O segundo bloco dialoga com a memória das expedições dos primeiros viajantes. Expedições Imaginárias – Medições do Invisível se debruça sobre o olhar distante e exótico, que foi sendo construído ao longo de séculos pelos núcleos de poder hegemônico e que acaba sendo reabsorvido localmente, de forma acrítica. Essa observação do território, que mescla o científico e o poético, faz parte do processo criativo da também chilena María Edwards, autora de um projeto inédito para a SP-Arte no qual combina referências históricas e documentais a viagens ficcionais. “Ela mistura a tradição dos viajantes com a maneira de explorar o mundo hoje”, explica Alexia. A dupla brasileira Manata Laudares também se alimenta de referências simbólicas altamente carregadas de significado para desconstruir e denunciar esse exotismo extemporâneo.
Os dois últimos segmentos, Homens do Paraíso e do Inferno e Cronistas Contemporâneos, contemplam o maior número de participantes, envolvidos num esforço crescente de reinterpretação das tradições a partir de uma afirmação militante, do uso do fazer artístico como forma de resgatar uma cultura popular por muito tempo relegada ao silêncio, e do recurso cada vez mais frequente a documentos históricos como base para recontar histórias e reafirmar identidades. Há trabalhos do argentino Feliciano Centurión, que participou da última Bienal de São Paulo, dos brasileiros Ayrson Heráclito (que lida com a memória contemporânea da escravidão) e Rafael Pagatini (que lida com o nosso passado autoritário) e da peruana Nicole Franchy.
A curadora destaca também o trabalho de colagem fotográfica desenvolvido pelo guatemalteca Luiz González Palma, que trabalha a herança colonial reconstruindo imagens dos ladinos (como são chamados os mestiços entre brancos e índios) e toca em uma ferida dolorida e profundamente atual. Afinal, 65% da população da Guatemala é indígena e não tem voz política. Segundo Alexia, que também está a cargo da próxima Bienal da Guatemala, que ocorrerá em 2020, e conhece bem a situação do país, apesar de serem a maioria da população, os índios não têm o mínimo de direitos garantidos. Ela conta que somente alguns anos atrás ocorreu a primeira vitória judicial de uma mulher índia num tribunal guatemalteca, porque finalmente os julgamentos (sempre realizados em espanhol) passaram a ser traduzidos para a sua língua.
Além da Guatemala, os países mais bem representados em sua seleção são Brasil e Chile, países nos quais a curadora trabalha com maior assiduidade.

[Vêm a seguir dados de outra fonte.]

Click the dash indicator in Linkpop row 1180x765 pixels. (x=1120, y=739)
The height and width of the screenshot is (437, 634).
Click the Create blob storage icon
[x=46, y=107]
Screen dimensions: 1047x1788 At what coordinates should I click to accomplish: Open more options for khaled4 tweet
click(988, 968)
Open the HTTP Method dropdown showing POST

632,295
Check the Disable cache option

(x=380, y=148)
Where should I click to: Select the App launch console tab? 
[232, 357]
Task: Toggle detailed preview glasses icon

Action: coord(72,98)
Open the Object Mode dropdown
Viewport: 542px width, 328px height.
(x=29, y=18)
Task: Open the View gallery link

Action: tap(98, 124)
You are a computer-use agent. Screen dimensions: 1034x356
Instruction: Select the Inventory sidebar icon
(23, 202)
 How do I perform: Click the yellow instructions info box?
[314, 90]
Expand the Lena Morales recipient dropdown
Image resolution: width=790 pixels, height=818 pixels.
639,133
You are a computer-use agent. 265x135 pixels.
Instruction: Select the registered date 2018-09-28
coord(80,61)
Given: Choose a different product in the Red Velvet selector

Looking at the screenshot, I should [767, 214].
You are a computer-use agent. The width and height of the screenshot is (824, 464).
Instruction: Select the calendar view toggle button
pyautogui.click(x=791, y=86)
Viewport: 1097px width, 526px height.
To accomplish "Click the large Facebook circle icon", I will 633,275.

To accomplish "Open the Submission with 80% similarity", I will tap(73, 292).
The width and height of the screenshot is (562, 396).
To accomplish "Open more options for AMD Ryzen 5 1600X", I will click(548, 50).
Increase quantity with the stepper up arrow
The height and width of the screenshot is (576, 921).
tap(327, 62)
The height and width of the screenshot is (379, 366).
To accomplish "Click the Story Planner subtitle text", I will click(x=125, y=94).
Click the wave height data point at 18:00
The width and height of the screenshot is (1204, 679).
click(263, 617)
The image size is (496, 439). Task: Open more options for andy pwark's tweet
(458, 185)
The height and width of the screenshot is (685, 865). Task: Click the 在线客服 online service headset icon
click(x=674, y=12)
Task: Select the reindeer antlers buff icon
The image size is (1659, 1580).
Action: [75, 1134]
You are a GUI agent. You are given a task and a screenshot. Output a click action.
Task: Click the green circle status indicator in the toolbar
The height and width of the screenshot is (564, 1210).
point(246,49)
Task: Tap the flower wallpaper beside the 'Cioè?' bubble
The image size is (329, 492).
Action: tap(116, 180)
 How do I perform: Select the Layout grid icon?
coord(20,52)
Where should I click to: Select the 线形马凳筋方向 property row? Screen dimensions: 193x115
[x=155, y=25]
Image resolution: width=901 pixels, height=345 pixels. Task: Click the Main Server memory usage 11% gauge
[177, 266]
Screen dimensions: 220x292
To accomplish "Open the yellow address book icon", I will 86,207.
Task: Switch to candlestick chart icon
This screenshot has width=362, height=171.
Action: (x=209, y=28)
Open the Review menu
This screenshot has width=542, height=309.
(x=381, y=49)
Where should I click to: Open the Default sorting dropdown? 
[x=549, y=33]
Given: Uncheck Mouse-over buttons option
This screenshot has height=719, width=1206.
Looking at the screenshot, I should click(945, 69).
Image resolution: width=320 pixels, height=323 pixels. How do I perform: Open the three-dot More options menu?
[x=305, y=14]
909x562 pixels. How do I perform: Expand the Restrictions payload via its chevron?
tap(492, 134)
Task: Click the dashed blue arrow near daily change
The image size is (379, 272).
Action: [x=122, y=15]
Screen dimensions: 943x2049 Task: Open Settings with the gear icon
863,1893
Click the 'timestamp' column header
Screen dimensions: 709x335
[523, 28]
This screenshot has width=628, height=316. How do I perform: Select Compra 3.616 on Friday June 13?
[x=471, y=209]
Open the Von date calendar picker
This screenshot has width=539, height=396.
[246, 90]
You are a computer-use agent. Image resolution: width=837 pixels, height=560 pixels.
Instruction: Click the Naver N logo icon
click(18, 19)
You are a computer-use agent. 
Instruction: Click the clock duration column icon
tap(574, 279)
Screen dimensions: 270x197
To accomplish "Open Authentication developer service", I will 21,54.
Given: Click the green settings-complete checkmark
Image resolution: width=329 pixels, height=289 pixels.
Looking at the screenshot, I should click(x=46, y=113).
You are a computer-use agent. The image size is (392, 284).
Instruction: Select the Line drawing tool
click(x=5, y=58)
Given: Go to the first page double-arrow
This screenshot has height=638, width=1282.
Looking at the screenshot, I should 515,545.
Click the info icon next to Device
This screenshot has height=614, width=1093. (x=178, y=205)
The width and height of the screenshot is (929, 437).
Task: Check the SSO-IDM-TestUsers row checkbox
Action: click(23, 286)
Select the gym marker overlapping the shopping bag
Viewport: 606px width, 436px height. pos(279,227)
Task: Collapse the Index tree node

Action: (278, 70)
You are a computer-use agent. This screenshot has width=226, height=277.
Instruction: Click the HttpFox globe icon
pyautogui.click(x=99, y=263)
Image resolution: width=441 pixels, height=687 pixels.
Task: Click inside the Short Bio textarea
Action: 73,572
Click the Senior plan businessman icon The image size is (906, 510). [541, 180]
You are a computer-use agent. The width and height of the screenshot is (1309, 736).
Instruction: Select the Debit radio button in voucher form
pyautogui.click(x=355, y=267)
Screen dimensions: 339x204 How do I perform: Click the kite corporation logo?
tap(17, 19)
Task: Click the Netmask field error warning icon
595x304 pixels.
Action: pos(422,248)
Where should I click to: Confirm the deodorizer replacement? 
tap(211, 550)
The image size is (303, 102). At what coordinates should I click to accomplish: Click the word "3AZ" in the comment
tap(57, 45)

Curiosamente, apesar da proximidade regional, foi graças a um crítico inglês, Guy Brett, que Alexia se aproximou da cena brasileira, onde frequentemente desenvolve trabalhos. A relação com a SP-Arte também é intensa e a ideia de criar um espaço dedicado à América Latina é um projeto que já vinha sendo acalentado há tempos. Talvez seja um sinal de que finalmente se delineie um maior vínculo regional, com a inclusão do Brasil – que, no passado, muitas vezes ficou alheio ao que ocorria nos países vizinhos – nesse processo. Como preconiza Randolpho Lamonier, “em 2030, o Brasil percebeu que era da América Latina”. Neste trabalho, o artista brasileiro, que lança mão da técnica artesanal do bordado para dar forma a enfáticos posicionamentos políticos, associa denúncia e desejo, reafirma um passado de negação da identidade latina ao mesmo tempo que propõe um horizonte mais integrado e consciente.
As informações são do jornal O Estado de S. Paulo.